Collected data:

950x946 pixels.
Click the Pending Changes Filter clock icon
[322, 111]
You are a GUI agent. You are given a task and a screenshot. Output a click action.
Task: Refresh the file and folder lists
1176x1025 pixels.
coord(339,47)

TASK DETAILS>
Output a faithful copy of every entry, keeping each line as written.

OUTPUT BELOW>
950x946 pixels.
Click the Pending Changes Filter clock icon
[322, 111]
You are a GUI agent. You are given a task and a screenshot. Output a click action.
Task: Refresh the file and folder lists
1176x1025 pixels.
coord(339,47)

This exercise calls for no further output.